The following errata were submitted by our customers and approved as valid errors by the author or editor.

Color key: Serious technical mistake Minor technical mistake Language or formatting error Typo Question Note Update

Version Location Description Submitted By Date submitted Date corrected
ch04
"Dynamically Generated Schemas", 2nd paragraph

In the text below:
[...] problems with textual formats (JSON, CSV, SQL)

"SQL" is obviously not a textual format. In the context, the author was probably referring to "XML".

The resulting fixed line would be:
[...] problems with textual formats (JSON, CSV, XML)

Note from the Author or Editor:
Erratum is correct, I have corrected the text in Atlas

Punleuk Oum  Apr 30, 2018  Jun 01, 2018
ch04
"code generation and dynamically typed languages", 3rd paragraph

"[...] code generation is an unnecessarily obstacle to getting to the data."
->
"[...] code generation is an unnecessary obstacle to getting to the data."
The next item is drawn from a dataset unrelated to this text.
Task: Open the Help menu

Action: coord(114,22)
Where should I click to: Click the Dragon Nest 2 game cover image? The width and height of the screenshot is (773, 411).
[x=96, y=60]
Note from the Author or Editor:
I have made this change in Atlas

Punleuk Oum  Apr 30, 2018  Jun 01, 2018
ch 6
references

Reference [11] Andrew Wang: “Windows Azure Storage,” umbrant.com, February 4, 2016. should link to https://www.umbrant.com/2016/02/04/windows-azure-storage/

Note from the Author or Editor:
URL of the blog post has changed. We're updating it to https://www.umbrant.com/2016/02/04/windows-azure-storage/

David Waller  Oct 01, 2018  Nov 21, 2018
Ch 11
references

Reference [18] Jay Kreps, Neha Narkhede, and Jun Rao: “Kafka: A Distributed Messaging System for Log Processing,” is no longer available at that URL. Suggested alternative: https://www.microsoft.com/en-us/research/wp-content/uploads/2017/09/Kafka.pdf

Note from the Author or Editor:
I have updated the URL in Atlas and on https://github.com/ept/ddia-references

David Waller  Nov 30, 2018  Mar 15, 2019
Page Chapter 3
p. 71, 75

At various places in Chapter 3, the book talks about appending to file being very efficient as compared to in-place update only.
p. 71: "... appending to a file is generally very efficient."
p. 71 "It's hard to beat the performance of simply appending to a file, ..."
p. 75 "Appending ... are sequential write operations."

However, the chapter fails to explain the reason why appending is fast. I was thinking that both appending and updating in-place would need single disk-seek. So, both should take same time. On further research, I found that appending to file is efficient because OS would buffer multiple appends and then later write a lot of data at once. It would be helpful to mention this point. Also, good to mention that such buffering would impact durability of data that is in buffer, but not yet written to disk.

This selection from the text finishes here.